• _Extrait de la page_
********************

Mais, comme il est naturel, c’est à l’extérieur que la journée du 13 juin, déterminée par une question de politique extérieure, produisait ses effets les plus importants. Tandis qu’en France un calme relatif s’établissait, marqué par la hausse des fonds, l’ouverture d’une Exposition, la reprise des affaires et aussi par des élections complémentaires qui venaient grossir la majorité ministérielle, l’expédition de Rome suivait son cours. Le siège s’opérait dans les règles, et après un bombardement, qui fut assez inoffensif même pour les monuments, les Français pénétraient par la brèche et faisaient leur entrée dans Rome, hués par la population. La République romaine était abattue. Mais les instructions du vainqueur étaient d’empêcher des représailles sanglantes contre les vaincus et d’assurer aux États de l’Église des institutions libérales sérieuses.

********************

• _À faire_
**a.** Reformulez sous forme de liste le paragraphe de l'extrait sur l'expédition de Rome qui commence par « Mais, comme il est naturel » en conservant ses faits principaux.
**b.** Transcrivez fidèlement le passage de l'extrait sur l'expédition de Rome situé entre « Mais, comme il » et « institutions libérales sérieuses. », bornes incluses.

• _Données brutes_
********************

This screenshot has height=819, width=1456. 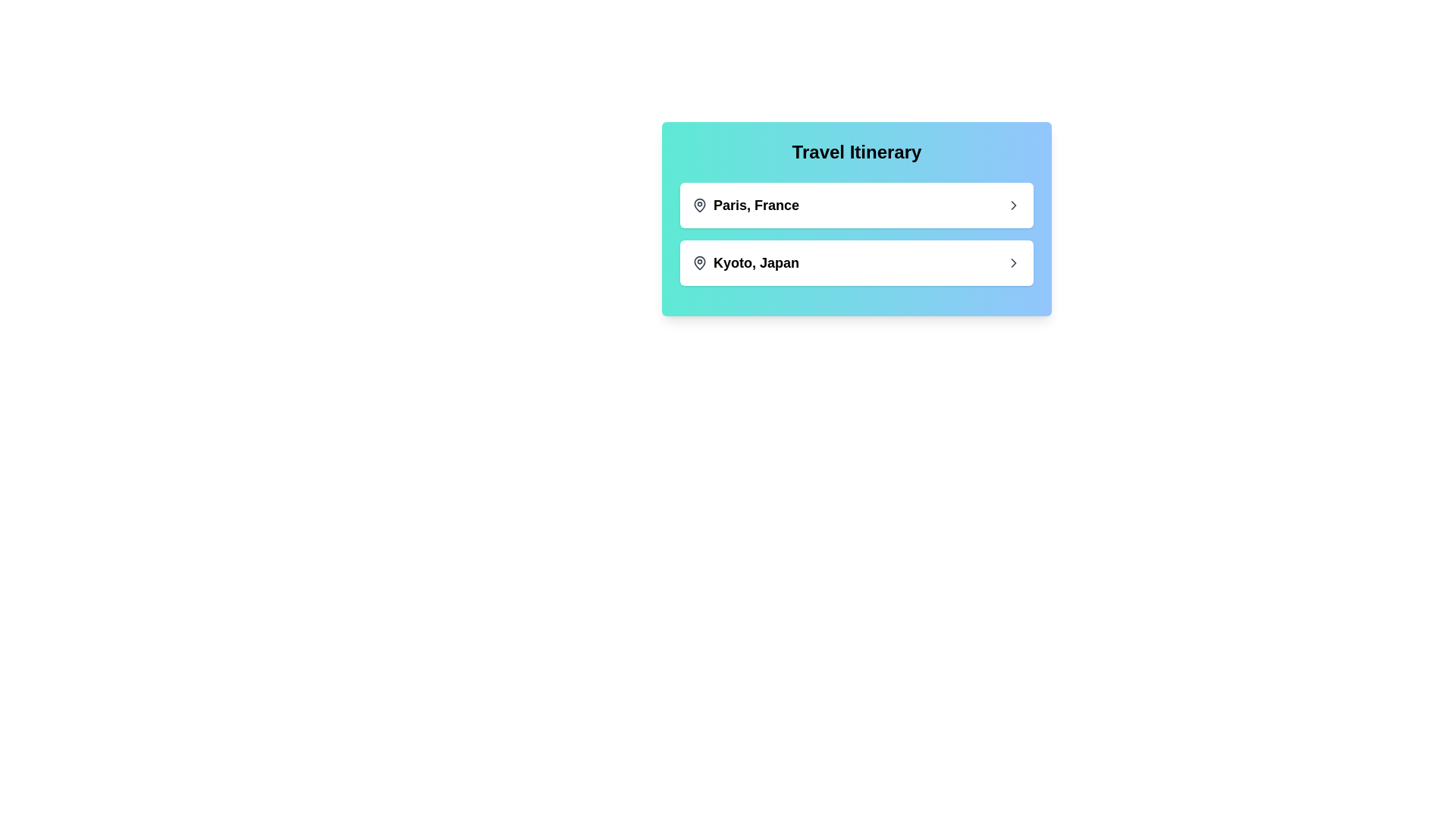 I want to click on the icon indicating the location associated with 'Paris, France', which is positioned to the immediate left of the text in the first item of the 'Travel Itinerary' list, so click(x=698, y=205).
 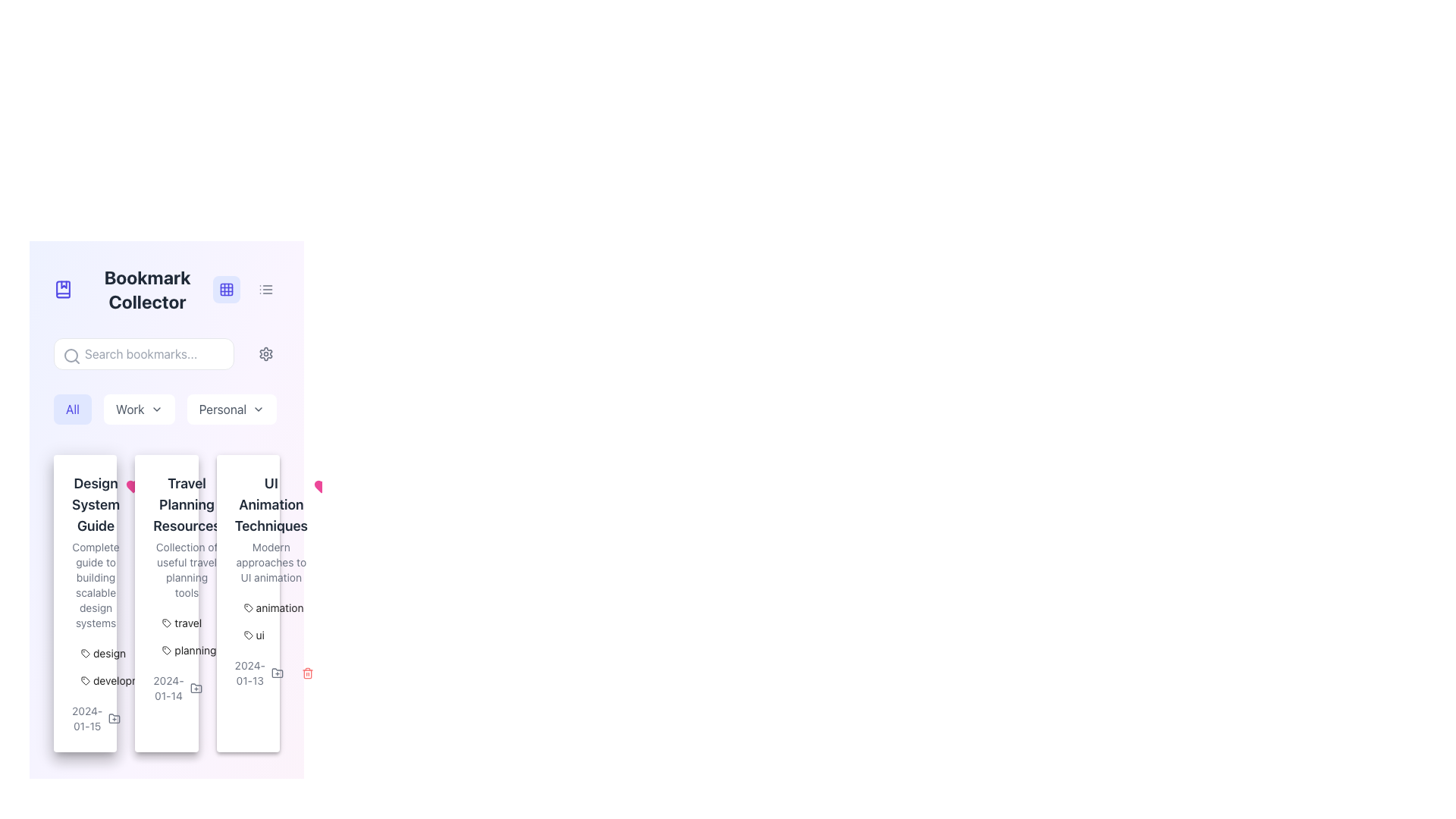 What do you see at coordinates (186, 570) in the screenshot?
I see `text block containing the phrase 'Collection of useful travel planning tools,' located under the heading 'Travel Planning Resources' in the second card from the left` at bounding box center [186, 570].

********************

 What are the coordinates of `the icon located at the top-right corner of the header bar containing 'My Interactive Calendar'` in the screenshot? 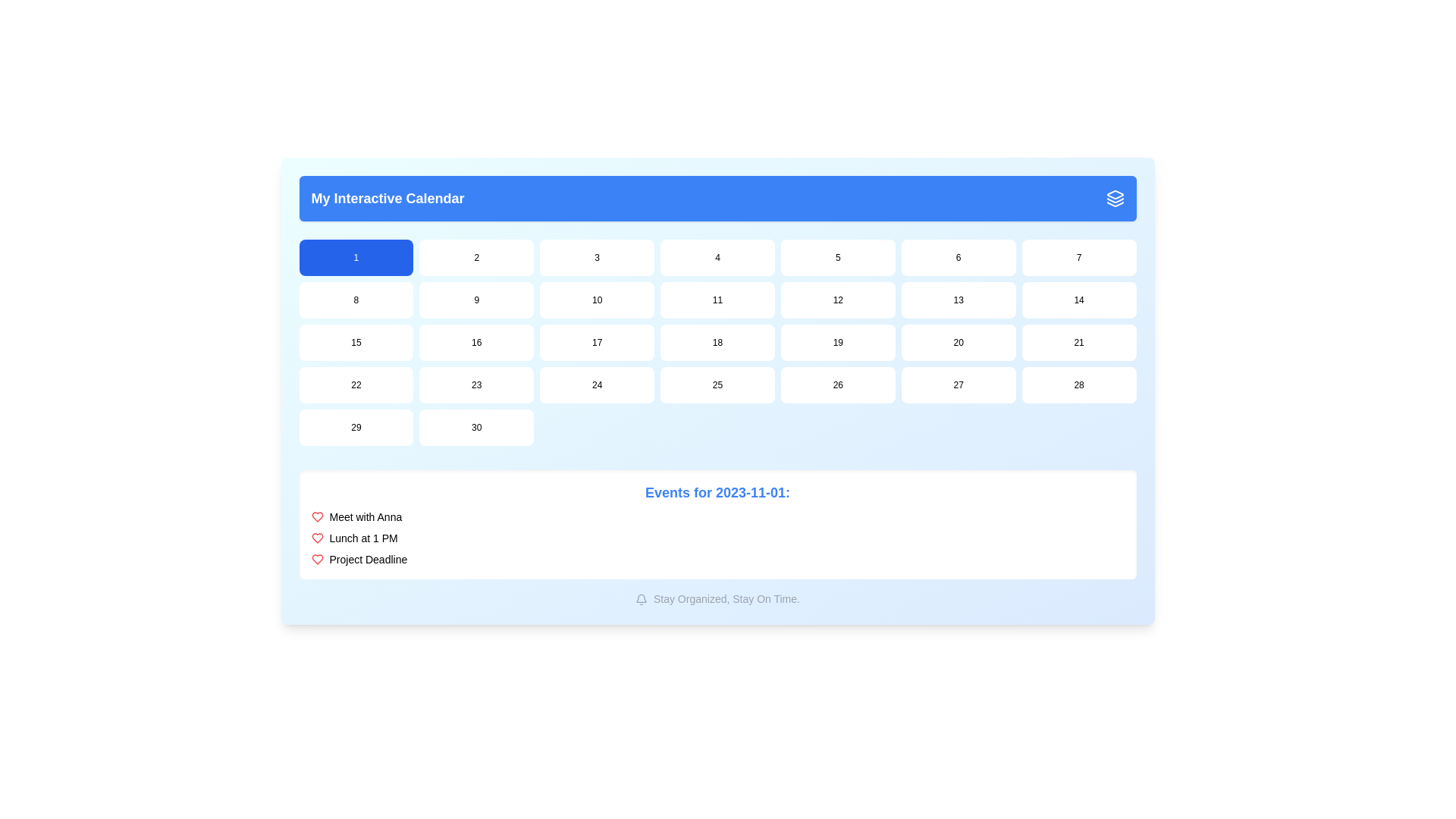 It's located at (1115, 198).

********************

• _Résultats par tâche_
**a.**
- La journée du 13 juin résultait d'une question de politique extérieure. C'est à l'extérieur qu'elle produisit ses effets les plus importants.
- En France s'installait un calme relatif. Il se marquait par la hausse des fonds, l'ouverture d'une Exposition et la reprise des affaires. Des élections complémentaires grossissaient aussi la majorité ministérielle.
- Pendant ce temps, l'expédition de Rome suivait son cours. Le siège se déroula dans les règles et le bombardement fut assez inoffensif, même pour les monuments. Les Français entrèrent ensuite dans Rome par la brèche, hués par la population.
- La République romaine fut abattue.
- Le vainqueur avait pour instructions d'empêcher des représailles sanglantes contre les vaincus. Il devait aussi assurer aux États de l'Église des institutions libérales sérieuses.

**b.**
Mais, comme il est naturel, c’est à l’extérieur que la journée du 13 juin, déterminée par une question de politique extérieure, produisait ses effets les plus importants. Tandis qu’en France un calme relatif s’établissait, marqué par la hausse des fonds, l’ouverture d’une Exposition, la reprise des affaires et aussi par des élections complémentaires qui venaient grossir la majorité ministérielle, l’expédition de Rome suivait son cours. Le siège s’opérait dans les règles, et après un bombardement, qui fut assez inoffensif même pour les monuments, les Français pénétraient par la brèche et faisaient leur entrée dans Rome, hués par la population. La République romaine était abattue. Mais les instructions du vainqueur étaient d’empêcher des représailles sanglantes contre les vaincus et d’assurer aux États de l’Église des institutions libérales sérieuses.